Les motocyclettes n’ont jamais été utilisées. Après leur livraison en juin 2014, elles n’ont pas été mises en service, n’étant pas pourvues des plaques d’immatriculation idoines. Alors qu’elles étaient entreposées dans les locaux des sous-récipiendaires, l’un d’entre eux a alerté le récipiendaire principal de ce que leur état se dégradait. Le récipiendaire principal a chargé un cabinet d’expertise indépendant d’évaluer les véhicules, et celui-ci a confirmé qu’il s’agissait de motocyclettes de contrefaçon. Selon le Bureau de l’Inspecteur général, en novembre 2014, le récipiendaire principal a demandé à la Sogedim de fournir un certificat d’authenticité, ce que la Sogedim n’a pas fait. En février 2015, le récipiendaire principal a demandé à la Sogedim de remplacer les véhicules, et là encore la Sogedim a refusé.
Le récipiendaire principal n’a averti l’équipe de pays du Secrétariat du problème qu’en juillet 2015, soit un an après la livraison des véhicules de contrefaçon. Le Secrétariat n’a pour sa part notifié le Bureau de l’Inspecteur général qu’en décembre 2016, dix-huit mois plus tard.
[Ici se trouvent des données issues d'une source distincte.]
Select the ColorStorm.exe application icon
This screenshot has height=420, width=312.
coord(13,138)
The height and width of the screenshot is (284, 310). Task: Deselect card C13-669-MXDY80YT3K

Le Bureau de l’Inspecteur général estime que ce retard était en partie imputable au fait que les parties concernées avaient mal compris quand il fallait signaler de tels problèmes, bien que les politiques du Fonds mondial soient claires sur ce point.
Le Bureau de l’Inspecteur général juge que la Sogedim n’a pas coopéré aux demandes raisonnables d’information du Fonds mondial durant l’enquête.
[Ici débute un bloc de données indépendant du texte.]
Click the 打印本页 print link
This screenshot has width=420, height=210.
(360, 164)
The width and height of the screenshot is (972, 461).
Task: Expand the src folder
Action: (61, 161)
En ce qui concerne le récipiendaire principal, l’enquête a constaté les faits suivants :
La subvention de lutte contre la tuberculose concernée, BUR-810-G11-T, a pris fin en mai 2015 et sa clôture financière est en cours. Le récipiendaire principal, SP-CNLS, ne gère pas les subventions tuberculose et VIH/tuberculose actuelles.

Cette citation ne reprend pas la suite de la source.